> READING PASSAGE
◆ ◆ ◆ ◆

# Fully Row/Column-Parallel In-memory Computing SRAM Macro employing Capacitor-based Mixed-signal Computation with 5-b Inputs 

Jinseok Lee, Hossein Valavi, Yinqi Tang and Naveen Verma<br>Princeton University, Princeton, NJ, USA (jinseokl@princeton.edu)


#### Abstract

This paper presents an in-memory computing (IMC) macro in 28 nm for fully row/column-parallel matrix-vector multiplication (MVM), exploiting precise capacitor-based analog computation to extend from binary input-vector elements to 5-b input-vector elements, for $16 x$ increase in energy efficiency and $5 x$ increase in throughput. The 1152(row)x256(col.) macro employs multilevel input drivers based on a digital-switch DAC implementation, which preserve compute accuracy well beyond the 8-b resolution of the output ADCs, and whose area is halved via a dynamic-range doubling (DRD) technique. The macro achieves the highest reported IMC energy efficiency of 5796 TOPS/W and compute density of 12 TOPS $/ \mathrm{mm}^{2}$ (both normalized to 1-b ops). CIFAR-10 image classification is demonstrated with accuracy of $91 \%$, equal to the level of ideal SW implementation.

◆ ◆ ◆ ◆

> DATA PROVIDED
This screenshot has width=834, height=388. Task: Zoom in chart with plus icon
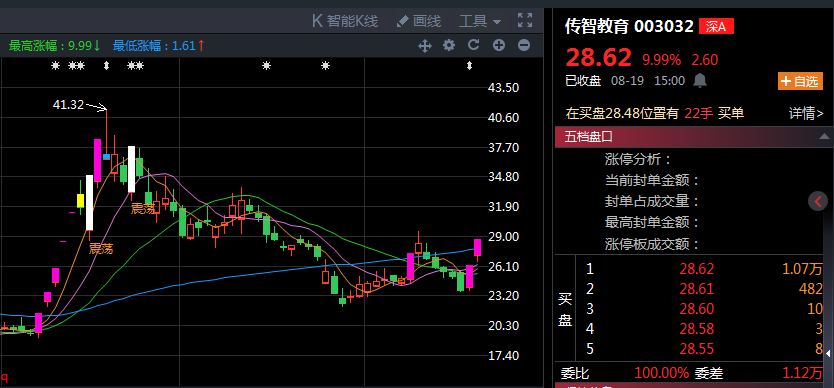[498, 45]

◆ ◆ ◆ ◆

> YOUR TASK
Return the passage of the in-memory computing abstract word for word, starting with "# Fully Row/Column-Parallel" and going on through "NJ, USA (jinseokl@princeton.edu)".

> TASK OUTPUT
# Fully Row/Column-Parallel In-memory Computing SRAM Macro employing Capacitor-based Mixed-signal Computation with 5-b Inputs 

Jinseok Lee, Hossein Valavi, Yinqi Tang and Naveen Verma<br>Princeton University, Princeton, NJ, USA (jinseokl@princeton.edu)